◆ COMPITI DA SVOLGERE ◆
**1.** Indica se ciascuna delle affermazioni (a), (b) e (c) concorda con l'articolo su D'Alema e Fini, rispondendo sì o no e citando le parole decisive del testo. (a) Le fondazioni dei due organizzavano seminari comuni. (b) Entrambi sono usciti dal Parlamento nello stesso anno. (c) La liquidazione di Fini è stata di 217mila euro.
**2.** Scrivi il seguito dell'articolo su D'Alema e Fini, riprendendo subito dopo la sua ultima frase.

◆ TESTO ESTRATTO ◆
Le ombre cinesi   dei... “D’Alfini”

Sono stati più che cauti e guardinghi, Massimo D’Alema e Gianfranco Fini, nella loro manovra di avvicinamento. Nel 2010 gli allora presidenti di Camera e Copasir (Comitato parlamentare per la sicurezza della Repubblica) tirarono fuori i testimoni per attestare di non essere andati a cena anche se le rispettive fondazioni, “Farefuturo” e “Italianieuropei”, organizzavano seminari comuni.

Una volta usciti dal Parlamento (nello stesso 2013, entrambi con 6mila euro di assegno mensile), i due ex per eccellenza hanno rotto gli indugi, il Gianfry dopo trent’anni di onorata poltrona (e liquidazione da 250mila euro) e Baffino dopo ventisei anni (e liquidazione da 217mila). Nel febbraio 2014, l’ex premier e l’ex vicepremier esibirono il comune rancore contro i partiti padronali.

◆ RIGHE MOSTRATE ◆

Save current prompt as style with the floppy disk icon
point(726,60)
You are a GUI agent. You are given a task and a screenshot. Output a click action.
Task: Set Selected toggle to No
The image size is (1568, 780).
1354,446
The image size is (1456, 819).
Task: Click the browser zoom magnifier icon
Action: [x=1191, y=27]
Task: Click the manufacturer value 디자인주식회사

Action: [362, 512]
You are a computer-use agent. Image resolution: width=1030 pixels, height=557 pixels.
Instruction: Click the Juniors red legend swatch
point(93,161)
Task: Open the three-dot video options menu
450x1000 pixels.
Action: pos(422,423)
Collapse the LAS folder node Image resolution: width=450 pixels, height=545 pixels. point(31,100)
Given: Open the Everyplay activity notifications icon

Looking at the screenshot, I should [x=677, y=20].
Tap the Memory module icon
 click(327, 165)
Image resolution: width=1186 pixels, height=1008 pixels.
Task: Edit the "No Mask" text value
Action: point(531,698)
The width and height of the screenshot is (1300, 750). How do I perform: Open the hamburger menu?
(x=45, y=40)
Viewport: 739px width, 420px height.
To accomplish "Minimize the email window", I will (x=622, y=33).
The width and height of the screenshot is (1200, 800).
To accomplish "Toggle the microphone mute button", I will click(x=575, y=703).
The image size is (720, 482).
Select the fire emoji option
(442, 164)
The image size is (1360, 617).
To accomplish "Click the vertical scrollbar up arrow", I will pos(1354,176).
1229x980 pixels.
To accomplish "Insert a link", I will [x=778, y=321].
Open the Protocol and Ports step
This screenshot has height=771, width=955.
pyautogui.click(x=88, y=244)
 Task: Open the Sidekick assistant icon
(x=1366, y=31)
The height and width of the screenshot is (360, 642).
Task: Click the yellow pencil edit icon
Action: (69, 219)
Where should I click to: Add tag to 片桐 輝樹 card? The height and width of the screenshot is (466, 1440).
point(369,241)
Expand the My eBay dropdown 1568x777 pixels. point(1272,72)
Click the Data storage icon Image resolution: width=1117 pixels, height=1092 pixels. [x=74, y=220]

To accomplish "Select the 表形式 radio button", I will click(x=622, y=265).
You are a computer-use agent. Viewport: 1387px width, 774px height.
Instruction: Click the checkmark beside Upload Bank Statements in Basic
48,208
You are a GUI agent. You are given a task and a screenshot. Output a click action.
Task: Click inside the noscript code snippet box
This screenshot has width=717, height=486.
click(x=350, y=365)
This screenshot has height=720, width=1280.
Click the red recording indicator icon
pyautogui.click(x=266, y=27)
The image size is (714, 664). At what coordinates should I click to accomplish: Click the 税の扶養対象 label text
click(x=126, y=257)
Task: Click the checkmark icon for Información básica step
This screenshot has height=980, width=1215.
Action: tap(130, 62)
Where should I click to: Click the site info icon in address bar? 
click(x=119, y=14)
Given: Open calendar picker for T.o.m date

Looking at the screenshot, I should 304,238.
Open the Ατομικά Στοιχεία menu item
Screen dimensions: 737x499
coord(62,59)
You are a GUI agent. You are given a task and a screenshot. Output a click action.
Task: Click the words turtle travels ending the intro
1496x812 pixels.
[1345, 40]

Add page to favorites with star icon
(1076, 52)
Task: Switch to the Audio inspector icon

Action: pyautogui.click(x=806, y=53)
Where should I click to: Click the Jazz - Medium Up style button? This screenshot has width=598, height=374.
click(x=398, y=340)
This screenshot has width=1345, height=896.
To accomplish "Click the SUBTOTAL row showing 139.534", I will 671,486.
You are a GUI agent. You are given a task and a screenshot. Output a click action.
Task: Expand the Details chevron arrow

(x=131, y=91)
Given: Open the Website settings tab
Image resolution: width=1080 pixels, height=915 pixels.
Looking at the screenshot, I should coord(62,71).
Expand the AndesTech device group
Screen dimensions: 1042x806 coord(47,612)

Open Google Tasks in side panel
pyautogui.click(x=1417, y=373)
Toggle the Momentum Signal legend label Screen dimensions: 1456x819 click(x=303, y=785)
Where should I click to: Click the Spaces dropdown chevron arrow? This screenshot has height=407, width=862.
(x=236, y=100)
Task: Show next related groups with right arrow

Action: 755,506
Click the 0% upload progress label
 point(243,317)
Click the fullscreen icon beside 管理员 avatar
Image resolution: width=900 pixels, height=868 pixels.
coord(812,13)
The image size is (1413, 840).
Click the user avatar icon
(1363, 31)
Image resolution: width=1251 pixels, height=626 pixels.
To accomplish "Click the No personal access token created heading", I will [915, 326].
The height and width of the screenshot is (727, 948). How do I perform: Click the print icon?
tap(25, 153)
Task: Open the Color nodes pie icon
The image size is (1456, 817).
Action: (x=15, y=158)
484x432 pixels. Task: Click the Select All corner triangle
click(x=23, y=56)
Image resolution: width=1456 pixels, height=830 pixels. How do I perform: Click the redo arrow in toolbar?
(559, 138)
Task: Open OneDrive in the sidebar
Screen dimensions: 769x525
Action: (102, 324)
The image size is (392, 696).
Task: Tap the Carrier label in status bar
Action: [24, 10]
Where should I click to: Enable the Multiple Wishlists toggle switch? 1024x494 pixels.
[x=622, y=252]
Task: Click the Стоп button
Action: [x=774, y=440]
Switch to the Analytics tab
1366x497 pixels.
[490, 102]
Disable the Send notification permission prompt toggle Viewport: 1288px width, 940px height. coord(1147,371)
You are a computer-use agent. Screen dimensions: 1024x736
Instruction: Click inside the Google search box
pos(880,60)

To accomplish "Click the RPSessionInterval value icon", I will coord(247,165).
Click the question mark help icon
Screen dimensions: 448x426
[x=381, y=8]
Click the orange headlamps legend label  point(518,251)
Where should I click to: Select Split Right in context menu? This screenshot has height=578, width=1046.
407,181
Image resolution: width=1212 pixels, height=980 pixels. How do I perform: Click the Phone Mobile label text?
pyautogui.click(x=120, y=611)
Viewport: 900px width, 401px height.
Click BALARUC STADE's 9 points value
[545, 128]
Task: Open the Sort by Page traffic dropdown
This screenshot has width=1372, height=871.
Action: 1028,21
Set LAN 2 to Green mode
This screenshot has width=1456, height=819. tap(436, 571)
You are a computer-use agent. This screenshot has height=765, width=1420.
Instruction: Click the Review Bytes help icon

◆ RISULTATI PER COMPITO ◆
**1.**
(a) Sì: «le rispettive fondazioni, “Farefuturo” e “Italianieuropei”, organizzavano seminari comuni».
(b) Sì: «Una volta usciti dal Parlamento (nello stesso 2013».
(c) No: «il Gianfry dopo trent’anni di onorata poltrona (e liquidazione da 250mila euro)».

**2.**
L’anno dopo gli ex leader di sinistra e destra non solo si diedero alle cene ma, addirittura, ne esibirono il menù pubblicamente, quasi a manifesto, come quello tutto di pesce della bresciana Castenedolo in occasione del libro di Fini sul secondo “Ventennio”. Tutti hanno abbandonato, a destra, Fini. Sia gli ex di Alleanza Nazionale che la pattuglia persa di Futuro e Libertà lo evitano come la peste. L’ex segretario Msi, An e Fli ha fallito in tutte le sue ultime idee, inclusi fondazioni e ritorno da allenatore di futuri politicanti.

Anche a sinistra, D’Alema è in caduta libera. Non ripete il famoso “che fai mi cacci?” di Fini per non essere preso in parola come avvenne all’illustre collega. Le sue proposte di un’associazione per la rinascita della sinistra e dei circoli “Berlinguer” sono state fatte cadere nel vuoto dalla sinistra dem di Roberto Speranza e Gianni Cuperlo. Le sue accuse di “arroganza”, diciamo, al premier, per quanto applauditissime, sono state stigmatizzate dai suoi stessi seguaci di un tempo, a cominciare dal delfino di un tempo e da ex seguaci come Claudio Velardi, Nicola Latorre e Matteo Orfini che si fa vanto di non sentirlo più da anni.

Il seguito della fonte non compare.